Sequences like lists and tuples are validated using ListSchema and TupleSchema. While they share common traits like length constraints, their validation logic differs significantly regarding item positioning and type coercion.

Lists

The ListSchema (created via core_schema.list_schema) validates that an input is a list-like structure. In "lax" mode, pydantic-core will coerce other iterables (such as tuples, sets, or generators) into a list. In "strict" mode, only actual list objects are accepted.

Key features include:

  • items_schema: A CoreSchema applied to every element in the list.
  • min_length / max_length: Constraints on the number of elements.
  • fail_fast: If True, validation stops immediately after the first item fails validation, rather than collecting all errors.
from pydantic_core import SchemaValidator, core_schema as cs

# List requiring at least 2 integers
v = SchemaValidator(cs.list_schema(
items_schema=cs.int_schema(),
min_length=2
))

# Coerces strings to ints in lax mode
assert v.validate_python(['1', 2]) == [1, 2]

Tuples

TupleSchema supports two primary validation modes: fixed-position (positional) and variable-length (variadic).

  1. Positional Tuples: Validates each element against a specific schema based on its index.
  2. Variadic Tuples: Uses variadic_item_index to define where a repeating schema begins. This is used to implement types like tuple[int, str, ...] or PEP 646 variadic tuples.
# Positional and Variadic Tuple: (int, str, *float)
# variadic_item_index=2 means index 2 and beyond use the third schema
v = SchemaValidator(cs.tuple_schema(
[cs.int_schema(), cs.str_schema(), cs.float_schema()],
variadic_item_index=2
))

assert v.validate_python((1, 'a', 1.1, 2.2, 3.3)) == (1, 'a', 1.1, 2.2, 3.3)

Set and FrozenSet Validation

SetSchema and FrozenSetSchema validate unordered collections of unique items. A critical requirement for these schemas is that all items must be hashable. If an input contains unhashable items (like a list inside a set), validation will fail with a set_item_not_hashable error.

Like lists, sets support min_length, max_length, and fail_fast.

# Set of integers with length constraints
v = SchemaValidator(cs.set_schema(
items_schema=cs.int_schema(),
min_length=1
))

assert v.validate_python({1, '2', 2}) == {1, 2}

Mapping Validation

The DictSchema (via core_schema.dict_schema) validates dictionary structures by applying separate schemas to keys and values.

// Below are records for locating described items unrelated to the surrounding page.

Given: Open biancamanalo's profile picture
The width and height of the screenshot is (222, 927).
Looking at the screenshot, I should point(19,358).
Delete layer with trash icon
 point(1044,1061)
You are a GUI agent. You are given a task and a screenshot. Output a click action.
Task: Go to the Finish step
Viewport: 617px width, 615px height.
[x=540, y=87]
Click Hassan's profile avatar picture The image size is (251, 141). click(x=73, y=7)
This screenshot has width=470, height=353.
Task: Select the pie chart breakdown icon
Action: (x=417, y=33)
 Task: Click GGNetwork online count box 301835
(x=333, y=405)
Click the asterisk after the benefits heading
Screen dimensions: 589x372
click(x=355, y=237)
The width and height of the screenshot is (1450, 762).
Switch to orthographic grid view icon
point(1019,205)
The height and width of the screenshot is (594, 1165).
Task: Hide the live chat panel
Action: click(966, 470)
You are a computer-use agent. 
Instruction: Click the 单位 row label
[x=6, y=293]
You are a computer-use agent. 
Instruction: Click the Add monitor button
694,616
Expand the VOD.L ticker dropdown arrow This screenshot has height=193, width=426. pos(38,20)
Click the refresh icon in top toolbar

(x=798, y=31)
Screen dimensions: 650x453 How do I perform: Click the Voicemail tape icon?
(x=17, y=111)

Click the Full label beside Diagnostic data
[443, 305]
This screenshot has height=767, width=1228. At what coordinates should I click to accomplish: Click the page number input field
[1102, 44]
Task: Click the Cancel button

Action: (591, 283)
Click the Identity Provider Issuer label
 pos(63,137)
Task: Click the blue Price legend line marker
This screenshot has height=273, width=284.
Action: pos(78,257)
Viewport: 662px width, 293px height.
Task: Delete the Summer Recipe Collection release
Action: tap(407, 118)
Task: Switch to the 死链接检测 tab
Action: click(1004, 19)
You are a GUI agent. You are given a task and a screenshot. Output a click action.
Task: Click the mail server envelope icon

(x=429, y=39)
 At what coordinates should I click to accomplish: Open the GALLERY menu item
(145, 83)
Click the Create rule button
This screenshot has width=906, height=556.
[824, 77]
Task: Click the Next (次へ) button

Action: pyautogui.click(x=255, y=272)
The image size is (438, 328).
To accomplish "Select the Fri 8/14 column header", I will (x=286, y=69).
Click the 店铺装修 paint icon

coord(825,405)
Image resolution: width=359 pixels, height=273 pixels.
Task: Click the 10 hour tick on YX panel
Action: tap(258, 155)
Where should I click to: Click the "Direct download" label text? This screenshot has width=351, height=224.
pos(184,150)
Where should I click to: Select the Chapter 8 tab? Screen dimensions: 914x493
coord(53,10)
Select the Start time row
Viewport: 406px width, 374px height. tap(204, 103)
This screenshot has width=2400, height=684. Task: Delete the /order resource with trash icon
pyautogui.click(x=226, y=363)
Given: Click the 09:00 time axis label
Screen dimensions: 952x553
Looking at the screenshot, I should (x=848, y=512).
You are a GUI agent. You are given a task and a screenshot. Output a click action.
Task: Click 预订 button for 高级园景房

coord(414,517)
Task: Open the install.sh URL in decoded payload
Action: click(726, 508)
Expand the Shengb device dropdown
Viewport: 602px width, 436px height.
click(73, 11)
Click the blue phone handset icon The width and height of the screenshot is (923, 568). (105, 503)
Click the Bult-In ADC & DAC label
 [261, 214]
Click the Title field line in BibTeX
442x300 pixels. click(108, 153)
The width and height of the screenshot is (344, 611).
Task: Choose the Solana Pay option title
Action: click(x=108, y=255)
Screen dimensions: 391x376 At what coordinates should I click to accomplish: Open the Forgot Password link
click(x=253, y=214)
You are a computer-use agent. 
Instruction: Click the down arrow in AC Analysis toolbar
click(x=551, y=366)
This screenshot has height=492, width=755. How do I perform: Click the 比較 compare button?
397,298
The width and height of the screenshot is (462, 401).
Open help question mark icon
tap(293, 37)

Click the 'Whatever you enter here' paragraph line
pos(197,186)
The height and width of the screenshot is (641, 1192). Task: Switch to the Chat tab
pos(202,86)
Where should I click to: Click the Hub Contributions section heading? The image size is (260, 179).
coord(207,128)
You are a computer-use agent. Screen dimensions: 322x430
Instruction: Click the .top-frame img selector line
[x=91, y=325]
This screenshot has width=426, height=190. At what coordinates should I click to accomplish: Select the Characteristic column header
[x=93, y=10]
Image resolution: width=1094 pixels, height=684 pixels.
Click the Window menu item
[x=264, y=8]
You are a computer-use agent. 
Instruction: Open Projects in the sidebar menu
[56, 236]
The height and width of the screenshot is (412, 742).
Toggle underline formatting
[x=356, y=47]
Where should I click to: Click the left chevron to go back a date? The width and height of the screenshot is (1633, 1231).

  • keys_schema: Validates the dictionary keys (defaults to AnySchema).
  • values_schema: Validates the dictionary values (defaults to AnySchema).
  • Constraints: min_length and max_length apply to the number of key-value pairs.
# Dictionary with string keys and integer values
v = SchemaValidator(cs.dict_schema(
keys_schema=cs.str_schema(),
values_schema=cs.int_schema()
))

assert v.validate_python({'id': '123', 'count': 1}) == {'id': '123', 'count': 1}

Lazy Generator Validation

GeneratorSchema provides a unique "lazy" validation mechanism. Unlike other collections where the entire structure is validated when validate_python is called, a generator is validated item-by-item as it is consumed.

This ensures that the performance benefits of Python generators (lazy evaluation) are preserved. If an item fails validation, the ValidationError is raised during the next() call or during iteration, not at the initial validation step.

def my_generator():
yield 1
yield 'not an int'

v = SchemaValidator(cs.generator_schema(cs.int_schema()))
gen = v.validate_python(my_generator())

next(gen) # Returns 1
# next(gen) # Raises ValidationError here

Advanced Configuration

Fail Fast

The fail_fast parameter is available on ListSchema, SetSchema, DictSchema, and TupleSchema. When enabled, the validator returns the first error it encounters. This is particularly useful for large collections where identifying every single error is computationally expensive or unnecessary.

Strict Mode

When strict=True is set on a collection schema:

  • Lists: Only accept list types (no coercion from tuples/sets).
  • Sets: Only accept set types.
  • Dicts: Only accept dict types.
  • Tuples: Only accept tuple types.

In lax mode (default), pydantic-core attempts to convert compatible types, such as converting a deque or a generator to a list when using ListSchema.